Yeah, each album is written in a chunk more or less. It’s been the trend for me that a handful of songs will get written with specific lyrics in mind but the majority of the songs are written with vocal melodies but no actual words. It’s good and bad. The phonetic nature of working this way can lead to interesting results but it also boxes you in at times and can create a lot of writer’s block for me.

I think I’ve always dabbled in the grey area with my lyrics. I’ve gotten a lot of shit for it over the years. It’s just the school of thought that I come from though. I studied poetry and admired people like John Ashbery, I’ve never really been opposed to abstraction. Poetry can seem really pompous or like it’s purposefully averting meaning, but I think it’s like any other art form. It’s a very process-oriented craft. Some of the writers I’ve enjoyed the most feel like they’re finding the meaning of their words as they write them. I’m always back and forth though. Sometimes I really enjoy abstracting ideas I have but other times I just want to embrace the inherent corniness of pop music. Like Fleetwood Mac, for example, one of my favourite bands. Some of Lindsey’s lyrics can be really plain but for me, it’s always worked. That played into a good bit of the lyrics on Indigo. I had pretty high hopes for that record in terms of its common appeal, that it could somehow be more grounded and universal. 

 

Wild Nothing is a beautiful band name as it always concocts a kind of action. It seems to embody this long stretch of prolific writing and music you have created. What does the name mean to you?

It’s an amorphous thing, right? It’s been a good home for me I would say, all in all. It’s also been something that I’ve felt tied to and at times really wanted to thrash against or throw away. It’s defined so much of who I am now though. You don’t think about those things when you name a project. I didn’t think, “Oh let me pick something that I’ll have to live with for the next decade“. The one thing I remember thinking was that I liked how it sounded simultaneously freeing and sad. Like a beautiful expanse in front of you that you’re not able to explore for some unknown reason. I don’t think that’s changed for me, the reason why I liked it in the first place. 

 

Music has been a critical point for people at every point in history. It transports and gives voice to their emotions. How do you feel your new EP will be heard as music becomes an even more precious currency for the survival of our hearts.

I don’t think this year will ultimately change what it is I look for in music. The wonderful thing about music for me has always been that you can have it all. You can find your own reflection in it if you want or you can seek out the spaces that allow you to step outside of yourself.

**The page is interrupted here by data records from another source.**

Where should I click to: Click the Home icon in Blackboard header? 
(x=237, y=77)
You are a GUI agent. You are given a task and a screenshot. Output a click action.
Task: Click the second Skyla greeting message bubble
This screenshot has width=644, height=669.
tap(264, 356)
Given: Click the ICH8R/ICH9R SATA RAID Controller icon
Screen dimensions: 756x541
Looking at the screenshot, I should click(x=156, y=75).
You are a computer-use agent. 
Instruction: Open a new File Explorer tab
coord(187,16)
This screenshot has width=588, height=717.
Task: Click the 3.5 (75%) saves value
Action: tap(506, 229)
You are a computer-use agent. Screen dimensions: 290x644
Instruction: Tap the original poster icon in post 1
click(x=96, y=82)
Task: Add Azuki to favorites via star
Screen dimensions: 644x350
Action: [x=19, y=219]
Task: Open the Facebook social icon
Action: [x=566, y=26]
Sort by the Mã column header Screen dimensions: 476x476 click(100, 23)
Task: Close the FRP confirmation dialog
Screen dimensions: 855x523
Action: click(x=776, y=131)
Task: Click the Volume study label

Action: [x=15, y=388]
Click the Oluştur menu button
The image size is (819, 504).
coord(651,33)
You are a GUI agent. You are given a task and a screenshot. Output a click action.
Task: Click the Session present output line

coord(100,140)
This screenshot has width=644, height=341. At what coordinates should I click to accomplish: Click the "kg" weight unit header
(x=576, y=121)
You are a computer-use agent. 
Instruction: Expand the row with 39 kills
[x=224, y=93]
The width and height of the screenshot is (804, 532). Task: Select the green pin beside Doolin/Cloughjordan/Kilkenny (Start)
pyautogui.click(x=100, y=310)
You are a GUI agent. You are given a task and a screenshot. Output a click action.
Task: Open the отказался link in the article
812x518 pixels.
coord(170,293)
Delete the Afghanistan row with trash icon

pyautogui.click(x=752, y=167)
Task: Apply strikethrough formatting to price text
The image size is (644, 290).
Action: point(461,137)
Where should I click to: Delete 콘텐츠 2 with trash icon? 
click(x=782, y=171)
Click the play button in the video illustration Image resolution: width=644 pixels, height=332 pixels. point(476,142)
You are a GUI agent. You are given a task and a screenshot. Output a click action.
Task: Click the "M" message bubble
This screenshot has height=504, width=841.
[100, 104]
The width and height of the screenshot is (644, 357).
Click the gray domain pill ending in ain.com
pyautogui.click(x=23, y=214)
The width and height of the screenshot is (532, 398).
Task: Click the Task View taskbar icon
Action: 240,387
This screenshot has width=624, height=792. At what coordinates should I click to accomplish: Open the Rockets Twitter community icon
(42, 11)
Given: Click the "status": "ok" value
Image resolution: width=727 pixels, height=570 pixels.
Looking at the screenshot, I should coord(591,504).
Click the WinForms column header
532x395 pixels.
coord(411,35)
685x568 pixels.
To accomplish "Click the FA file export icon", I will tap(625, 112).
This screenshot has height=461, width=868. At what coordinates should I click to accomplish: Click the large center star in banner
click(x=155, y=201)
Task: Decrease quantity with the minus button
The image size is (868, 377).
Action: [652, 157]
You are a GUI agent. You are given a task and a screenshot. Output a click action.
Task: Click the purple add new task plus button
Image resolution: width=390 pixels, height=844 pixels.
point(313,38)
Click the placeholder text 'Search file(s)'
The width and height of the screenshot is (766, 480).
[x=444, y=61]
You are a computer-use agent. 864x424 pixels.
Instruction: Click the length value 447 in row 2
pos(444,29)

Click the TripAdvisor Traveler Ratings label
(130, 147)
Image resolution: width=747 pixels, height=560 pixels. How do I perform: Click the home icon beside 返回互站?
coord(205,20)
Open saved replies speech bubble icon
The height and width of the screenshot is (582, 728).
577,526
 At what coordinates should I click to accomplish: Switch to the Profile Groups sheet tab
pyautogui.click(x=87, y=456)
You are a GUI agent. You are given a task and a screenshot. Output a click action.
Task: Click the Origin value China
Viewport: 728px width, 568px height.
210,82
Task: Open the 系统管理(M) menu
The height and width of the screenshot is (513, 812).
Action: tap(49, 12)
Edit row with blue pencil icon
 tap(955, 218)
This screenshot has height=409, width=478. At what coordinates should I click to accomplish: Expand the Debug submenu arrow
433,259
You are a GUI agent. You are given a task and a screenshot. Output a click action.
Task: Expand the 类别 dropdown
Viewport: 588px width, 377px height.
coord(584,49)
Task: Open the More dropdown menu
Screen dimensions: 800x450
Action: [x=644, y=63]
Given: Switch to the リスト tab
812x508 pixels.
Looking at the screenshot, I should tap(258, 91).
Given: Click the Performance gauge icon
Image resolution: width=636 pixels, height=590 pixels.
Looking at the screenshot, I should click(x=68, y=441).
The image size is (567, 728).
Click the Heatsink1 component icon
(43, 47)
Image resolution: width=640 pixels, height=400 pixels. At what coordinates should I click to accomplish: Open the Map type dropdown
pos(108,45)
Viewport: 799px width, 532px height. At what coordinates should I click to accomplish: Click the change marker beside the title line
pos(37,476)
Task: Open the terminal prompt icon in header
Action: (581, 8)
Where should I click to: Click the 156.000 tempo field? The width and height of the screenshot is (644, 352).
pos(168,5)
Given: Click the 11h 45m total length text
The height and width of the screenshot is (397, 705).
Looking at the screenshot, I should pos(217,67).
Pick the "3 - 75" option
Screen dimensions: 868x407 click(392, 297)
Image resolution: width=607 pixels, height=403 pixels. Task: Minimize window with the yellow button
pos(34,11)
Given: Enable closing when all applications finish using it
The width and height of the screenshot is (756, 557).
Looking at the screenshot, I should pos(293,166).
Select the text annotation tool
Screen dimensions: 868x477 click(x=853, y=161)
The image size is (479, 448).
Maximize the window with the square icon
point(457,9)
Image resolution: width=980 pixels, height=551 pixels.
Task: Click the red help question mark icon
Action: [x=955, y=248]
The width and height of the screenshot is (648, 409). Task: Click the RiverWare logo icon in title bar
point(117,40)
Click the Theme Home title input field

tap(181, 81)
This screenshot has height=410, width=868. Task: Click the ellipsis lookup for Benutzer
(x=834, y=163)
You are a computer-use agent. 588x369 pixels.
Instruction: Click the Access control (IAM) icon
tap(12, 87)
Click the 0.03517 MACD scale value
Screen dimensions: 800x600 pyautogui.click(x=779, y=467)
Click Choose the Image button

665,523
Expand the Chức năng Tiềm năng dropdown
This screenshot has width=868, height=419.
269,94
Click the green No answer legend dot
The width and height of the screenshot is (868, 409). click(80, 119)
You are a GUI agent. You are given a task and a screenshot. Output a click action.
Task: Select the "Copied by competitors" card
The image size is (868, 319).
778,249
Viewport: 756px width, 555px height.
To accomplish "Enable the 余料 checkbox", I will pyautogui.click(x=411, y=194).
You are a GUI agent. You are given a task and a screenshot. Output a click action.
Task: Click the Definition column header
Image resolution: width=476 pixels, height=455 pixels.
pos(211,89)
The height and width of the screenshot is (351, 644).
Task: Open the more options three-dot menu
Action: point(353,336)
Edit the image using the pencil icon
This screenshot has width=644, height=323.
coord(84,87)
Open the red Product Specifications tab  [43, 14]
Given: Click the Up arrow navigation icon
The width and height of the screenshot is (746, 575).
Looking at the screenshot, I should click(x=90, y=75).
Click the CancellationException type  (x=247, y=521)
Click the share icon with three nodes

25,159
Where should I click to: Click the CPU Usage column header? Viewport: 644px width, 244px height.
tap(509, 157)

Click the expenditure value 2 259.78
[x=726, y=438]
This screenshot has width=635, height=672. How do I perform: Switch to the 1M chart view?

You can scour lyrics for meaning or find your own in atmosphere and melody alone.

From a career standpoint, it’s a crowded world. I feel you have to fight to let your music breathe sometimes and I’m a hesitant salesman. I’m mostly just thankful for the people that have stuck around and given me a chance with every release. The new EP is no different. I think it has the potential to help plenty of people right now. I see it all the time. It’ll also probably do absolutely nothing for other people. Who am I to say? I’ll keep making things either way because that’s what I do.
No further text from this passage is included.